Ricapitolando, la Cassazione ha annullato solo in parte la condanna. Ha confermato la presenza degli indici di sfruttamento ma — come accennato — ha ritenuto insufficiente la motivazione relativa allo stato di bisogno di alcune lavoratrici. Ecco perché la pronuncia è stata parzialmente annullata e rinviata a un’altra sezione della competente corte d’appello. Ora il nuovo giudice dovrà verificare, una per una, le condizioni personali delle lavoratrici interessate e stabilire se fosse realmente configurabile lo stato di bisogno.
Che cosa cambia
Al di là dell’esito finale della vicenda processuale, la sentenza n. 20151/2026 della Cassazione offre indicazioni molto importanti per le imprese. La decisione ricorda, infatti, che lo sfruttamento del lavoro non coincide necessariamente con le forme più estreme e tradizionali di caporalato, spesso associate al settore agricolo o al lavoro sommerso.

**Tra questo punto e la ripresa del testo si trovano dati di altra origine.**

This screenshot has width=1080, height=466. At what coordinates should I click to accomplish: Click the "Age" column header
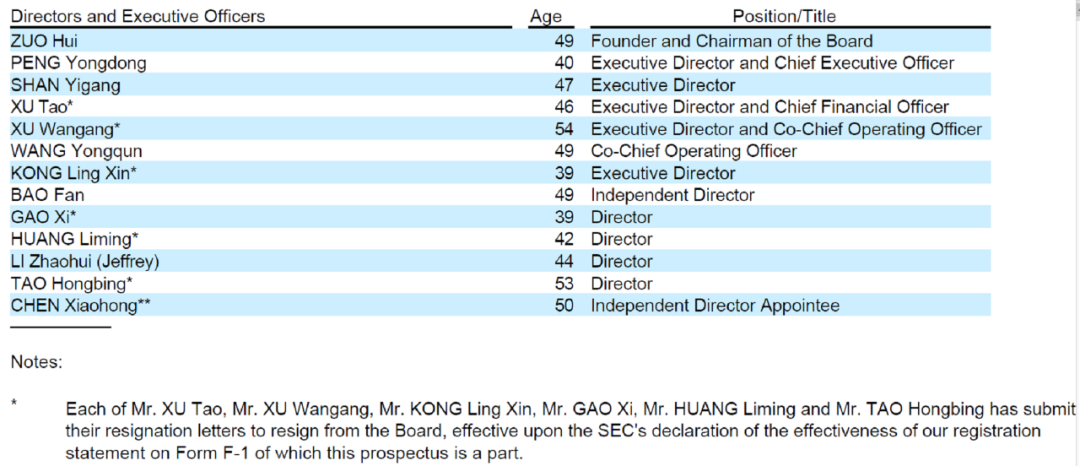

Si può essere condannati, multati e costretti a pagare i danni anche quando si combinano retribuzioni significativamente inferiori ai minimi previsti dai contratti collettivi, rapporti di lavoro non regolarizzati sotto il profilo previdenziale e fiscale, violazioni sistematiche dell’orario lavorativo, inosservanze delle norme in materia di salute e sicurezza e approfittamento della condizione di vulnerabilità dei lavoratori.
Ma lo stato di bisogno del lavoratore non può essere presunto automaticamente: deve essere accertato volta per volta attraverso una valutazione concreta della situazione personale, economica e sociale di ogni lavoratore.
La pronuncia richiama anche l’attenzione sul fatto che il caporalato fa parte della lista di illeciti alla base della responsabilità amministrativa degli enti. Di conseguenza, oltre alle responsabilità personali di amministratori, dirigenti o altri soggetti coinvolti, anche le società possono essere esposte a conseguenze sanzionatorie.
In quest’ottica assumono un ruolo centrale gli strumenti di compliance aziendale, come l’adozione di efficaci procedure di whistleblowing (e il dipendente segnalante, se vittima di ritorsione, è risarcibile), la formazione del management e delle risorse umane, nonché le verifiche periodiche sulla correttezza delle retribuzioni, sul rispetto delle condizioni di lavoro e sull’osservanza delle regole in materia di salute e sicurezza.
In definitiva, la linea giurisprudenziale è consolidata: la tutela giudiziaria non interviene solo contro le forme tradizionali di caporalato, ma contro ogni modello organizzativo che — approfittando della fragilità dei lavoratori — finisca per schiacciare dignità, sicurezza e diritti fondamentali riconosciuti dalla legge.